— Text shown —
↓↓↓

Camping guide to hygiene
For most people living outdoors, worries about bugs focus on insects – flying, crawling, and biting… The focus should really be on those on and inside the body that can lay you low; smelly feet are gross but stomach bugs are horrible.
The key factor is storing all foods in containers, preferably airtight, keeping raw and cooked foods separate. Remember that in your kitchen at home you are in total control of your environment. That is far not the case when camping so thinking ahead is essential. Avoid leaving food lying around and, if you have food stored with freezer blocks, keep storage lids closed and do not re-freeze food if you even suspect it has been thawing. Be vigilant and careful rather than paranoid.
You will have less space in which to prepare food so take extra care to avoid cross-contamination during preparation. Being outdoors, do your best to keep flies off food; camping in winter is good for this.
Getting a routine established for diving into the washblock heads off the gradual deterioration of standards that can come with a combination of being idle and no space in the showers. There is no need to become obsessive about washing hands except when preparing food. If you are camping wild and relying on natural water sources to wash, such as a lake or stream or river, use biodegradable soap to reduce contamination.
They are hardly likely to fall out if cleaning is neglected for a week or so but that is not really considerate. My favourite comment, overheard on site in Vermont, summed up the reality: “Boy, your breath could knock a buzzard off a gut wagon!”

↑↑↑

[Dataset records]
↓↓↓

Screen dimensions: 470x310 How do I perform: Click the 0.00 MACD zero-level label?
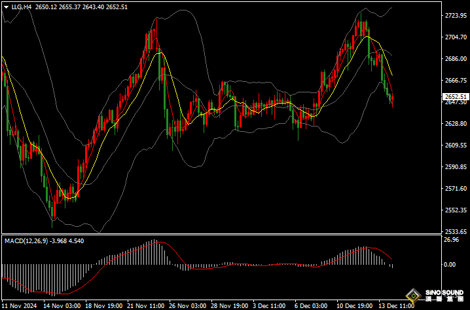[x=450, y=264]
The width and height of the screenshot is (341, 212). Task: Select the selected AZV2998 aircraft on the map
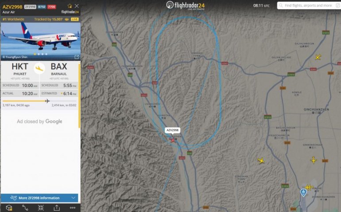coord(172,140)
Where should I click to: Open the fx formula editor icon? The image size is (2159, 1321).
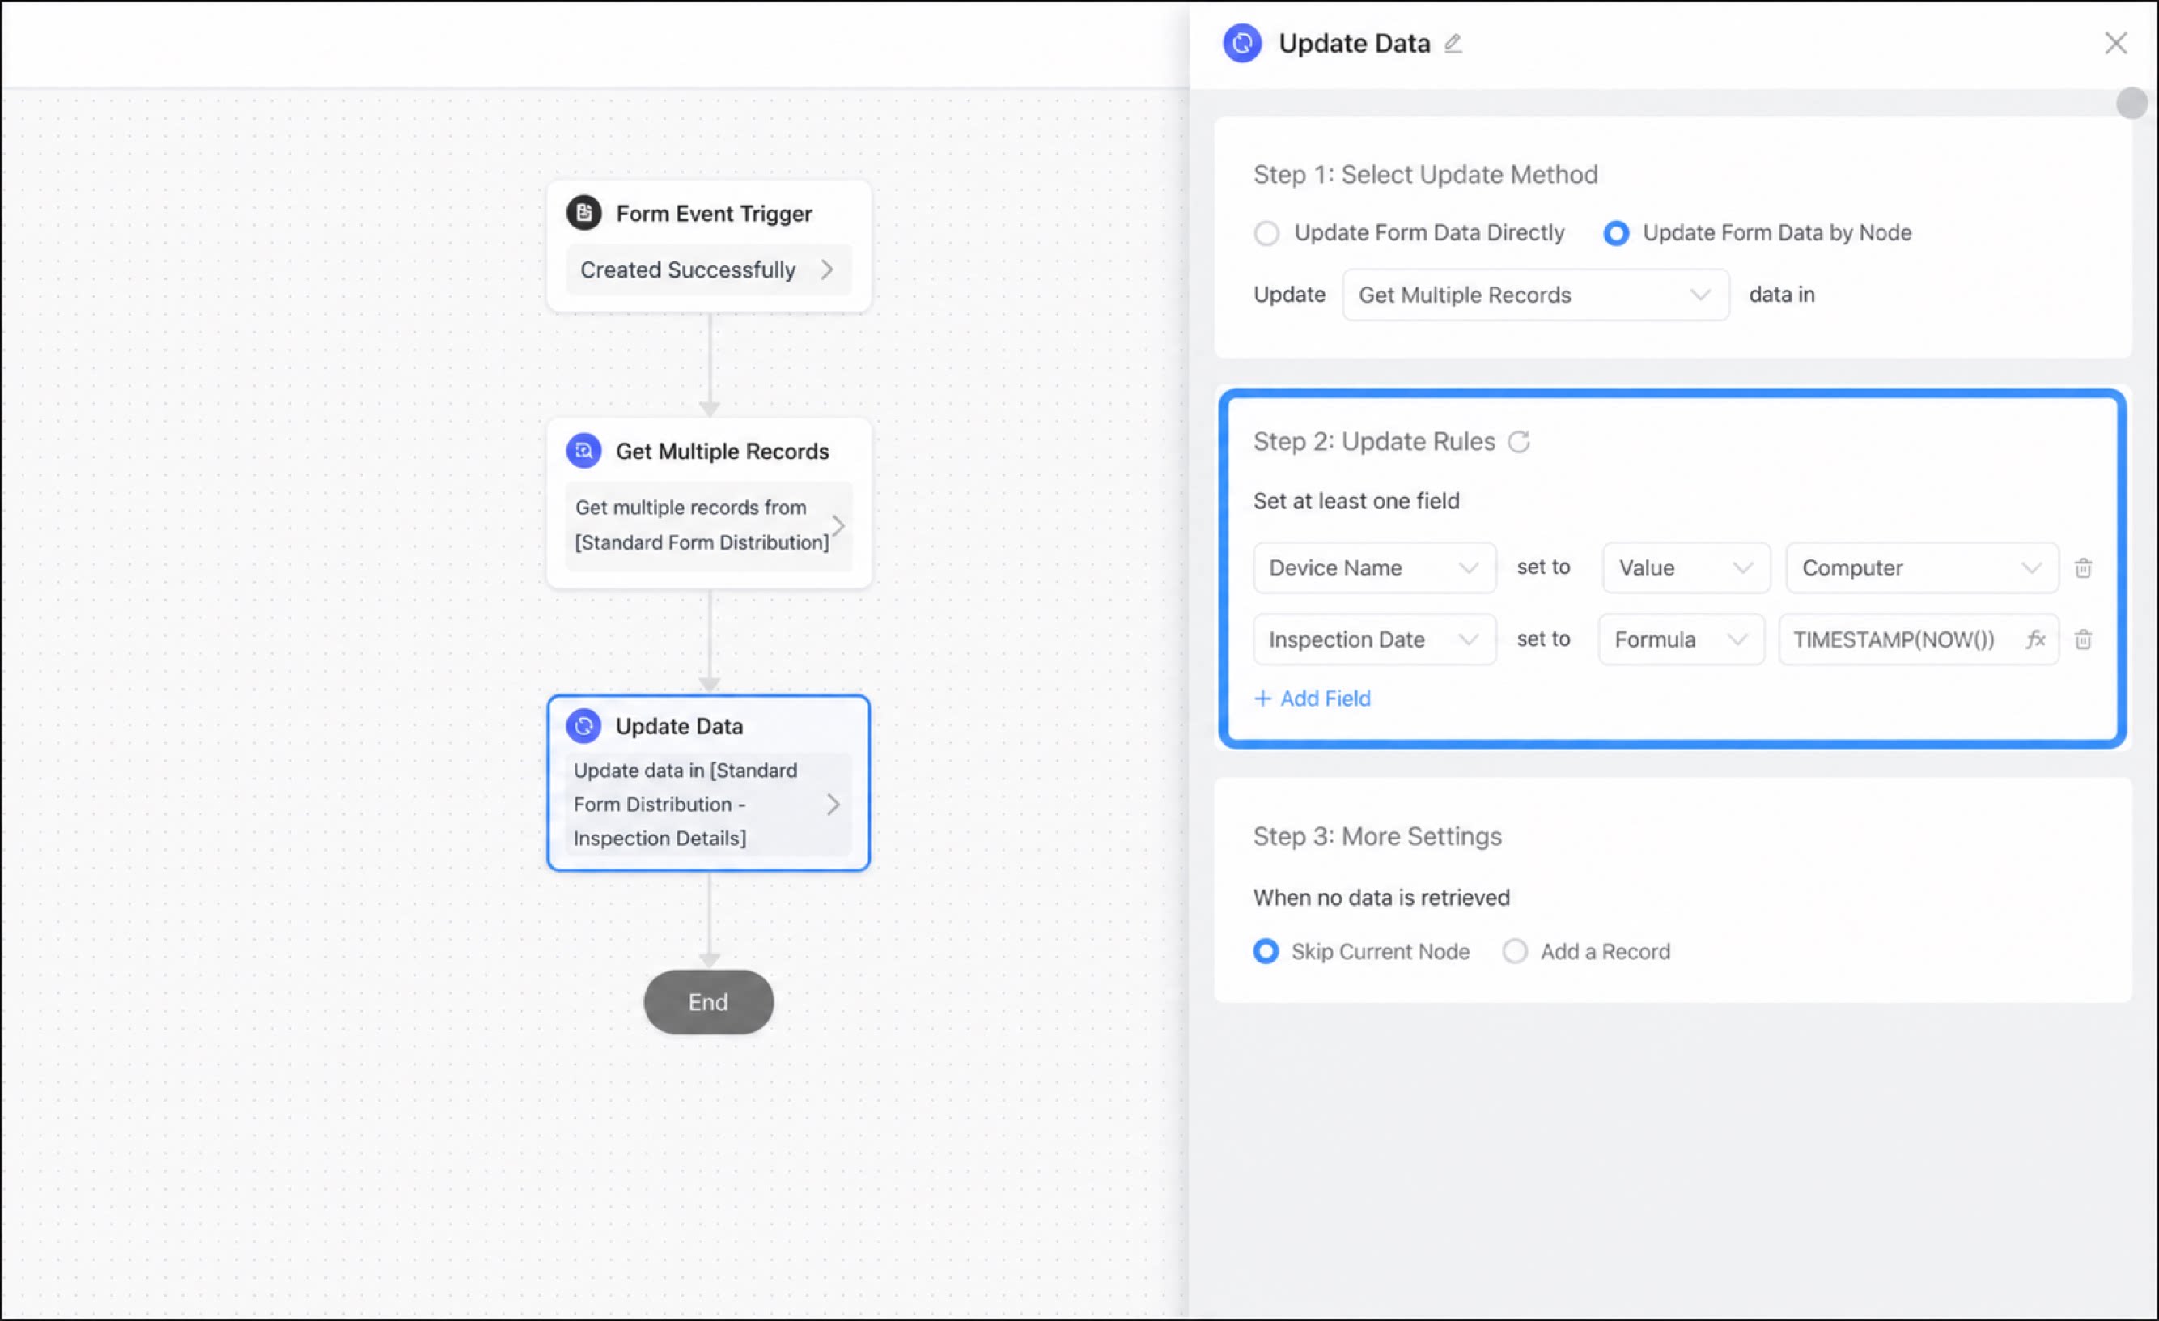tap(2035, 639)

↑↑↑

— Parts of the exercise —
1. Which natural water sources for washing does the camping hygiene guide name?
2. Why does the camping hygiene guide say that thinking ahead about food is essential when camping? Answer in one to three sentences.
3. Write the next part of the camping hygiene guide, starting after its last sentence.

— Task-by-task answers —
1. A lake, a stream and a river.

2. At home you are in total control of your kitchen environment, but that is far from the case when camping. Thinking ahead makes up for that lack of control.

3.
If there are no proper toilet facilities on the campsite itself or if you are wild camping, you should try to relieve yourself away from the pitch as the smell from urine can linger for some time. People who pee out of the tent at night soon discover that fact and, of course, deserve to be horsewhipped.
With proper toilets on site you need only remember to carry some toilet paper rather than relying on the loo fairy to keep topping up supplies. Off site, there is usually no need for complex pits to be dug and Hessian screens erected, as in days of yore. A chemical loo and a toilet tent offer one solution; a hand trowel and a small hole about 15cms deep offer another. Biodegradable toilet paper heads off debates about whether to burn or not. I have never met any lightweight campers who have followed advice to pack out liquid and solid human waste.
- Wearing some sort of quick drying footwear in the washrooms and showers is a good move. As well as helping you to keep your footing on slippery floors, it cuts out the risk of picking up unwanted presents such as athlete’s foot or a verruca.
- Although it sounds contradictory, ‘dry soap’ that needs no water is useful on campsites as well as backpacking, picnics and walks.
- Wet wipes are really useful, especially the anti-bacterial versions, for surfaces, utensils and, of course, children.
- When you get home, give everything a thorough wash as soon as you can. It is definitely not fun to open a box on site to find mould on the contents.
- Absorbent kitchen roll is even more useful on site than at home.
- Work out how many toilet rolls you will need and then take more.
- Two sets of freezer blocks mean you can always keep one set freezing and one set in use. They are fairly cheap, but scoop up bargains when you see them as the usefulness is out of all proportion to the cost.
- Drumming dire warnings into youngsters is not the best way to reinforce sound behaviour about camping hygiene. Making it a game, with positive rewards, is far more likely to see good practice become second nature.
- Perfume and after-shave offer the illusion of cleanliness but can also attract mosquitoes.
- Work out a menu that cuts down on the need to store lots of perishable food. Similarly, cook just enough to eat rather than trying to keep leftovers.
- Try not to bring outdoor activity gear into your tent to avoid spreading muck and germs about.
- Ideal for use in showers and around the site, lightweight Crocs are easily washed and dried.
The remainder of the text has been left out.